IBM’s Watson Will Match Cancer Patients With Trials at Mayo Clinic
By pairing patients with trials in seconds, the supercomputer will help speed the pace of medical innovation
In 2011, IBM’s Watson supercomputer bested 74-time "Jeopardy!" champion Ken Jennings. The machine, which had taken four years to develop, was a first of its kind: a computer that could understand complex questions, answer them and learn from its mistakes.
But for IBM, developing a cognitive computer—one that can process and contextualize natural language—wasn’t just about winning a game show. From the beginning, the project has been about solving information-intensive puzzles and making everything from banking and real estate to employment and medicine function more efficiently.
This week, IBM announced a partnership with the Mayo Clinic that will use Watson’s smarts to match Mayo patients with clinical trials for which they might be eligible, an initiative that will save time and, hopefully, lives.
At any given time, the Mayo Clinic has about 8,000 active clinical trials, and there are an additional 170,000 worldwide. Typically clinicians have to sift through medical records by hand to find matches for studies, a process that can take weeks and might not yield any viable options. “It’s a data- and time-intensive process and a very complicated question,” says Sean Hogan, vice president of IBM Healthcare. Watson, by comparison, can do the same work in a matter of seconds. “Cancer,” he explains, as an example, “is a race against time.”
Finding subjects for trials will also be a boon for research. As of now, only 5 percent of Mayo patients take part in clinical trials; the Watson clinical trial match program could double that number. Higher enrollment could allow researchers to complete their studies faster, improve the overall quality of their results and make refinements to their methods more quickly.
Initially, the program will focus on breast, colon and lung cancer, but it should eventually expand to include all types of cancer and other diseases. “Clinical trials for cancer are only 25 percent of our trials,” explains Nicholas LaRusso, a Mayo gastroenterologist and the project lead for the Watson collaboration. “Assuming [Watson] is helpful and beneficial, it could extend to all of our clinical trials.”
Mayo’s primary contribution will be Watson’s medical education. The clinic will provide the computer with the data it needs to build its knowledge base—lists of active trials and their criteria and current medical research. Clinicians will then query the system by entering patient records, diagnoses and histories to search for a match.
Because of Watson’s ability to build knowledge cumulatively, LaRusso says, it will get better and better at matching patients with trials over time. “In its relatively immature state, it may tell me that there are 26 trials that this patient is eligible for, but eventually it might be able to narrow it down to three or [even] say ‘this one is the best trial,’” he says.
The project is still in an early proof-of-concept phase, in which both teams are looking for feedback that will make Watson’s recommendations as reliable as possible. LaRusso explains that part of the process is logging how readily clinicians agree with and implement Watson’s suggestions.

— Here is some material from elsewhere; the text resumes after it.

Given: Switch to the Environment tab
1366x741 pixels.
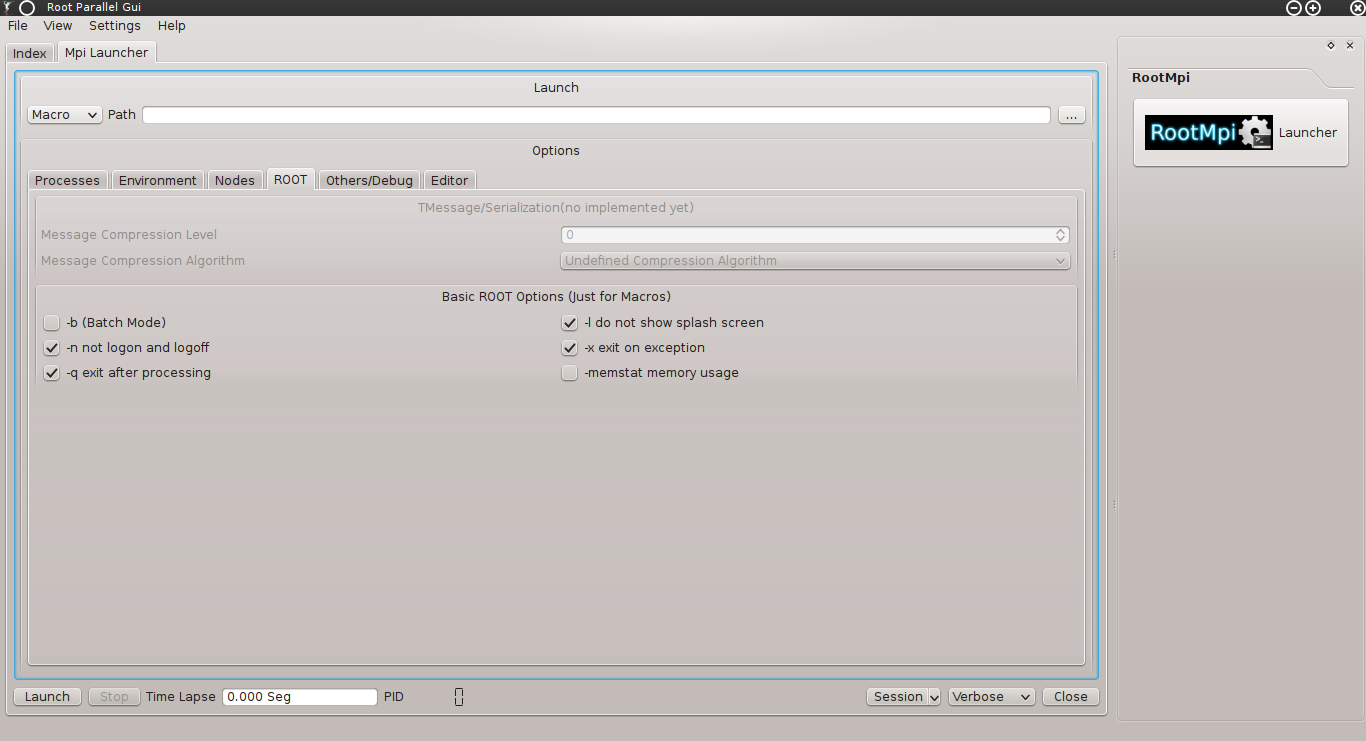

Eventually, Watson should even be able to prompt doctors for information that would help it make the best clinical trial recommendation. For instance, Watson might ask the doctor for the results of a specific genomic test. “It’s not only identifying trials, but it’s expressing an opinion about what would be the best trials for a patient,” LaRusso explains.
LaRusso hopes to have Watson online for the clinical trial match program by the end of March 2015. Meanwhile, the team is already thinking about Watson’s next task at Mayo, what LaRusso calls the Clinical Efficiency and Effectiveness Project. For that effort, Watson will synthesize and analyze incoming patient records—histories, prior treatment, past diagnoses—into organized, cohesive histories. “This would be especially helpful for [patients] with diagnostic problems, people that have been seeing multiple doctors and have had multiple tests and prior opinions,” LaRusso says.
The Mayo Clinic isn’t the only institution to see Watson’s potential for crunching complicated medical problems, as several other initiatives are underway across the country. In March, the New York Genome Center announced that it would be training Watson to analyze patient genomes in order to create customized medicine for cancer patients. A partnership with the Cleveland Clinic has borne diagnostic tools that analyze electronic medical records and offer reasoned conclusions and recommendations. Not to mention, the computer has digested all of PubMed and MedLine, two mega research databases, and patient records from at least one major institution, New York City's Memorial Sloan Kettering.
Yet for LaRusso, any Watson-based medical advance isn’t just for the benefit of one institution. He expects the fruits of this collaboration to be utilized elsewhere in the medical community and to help the health care system deal with issues of rising costs and shrinking manpower.
“I think [this program] has the potential to substantially help in the transformation of health care,” he says.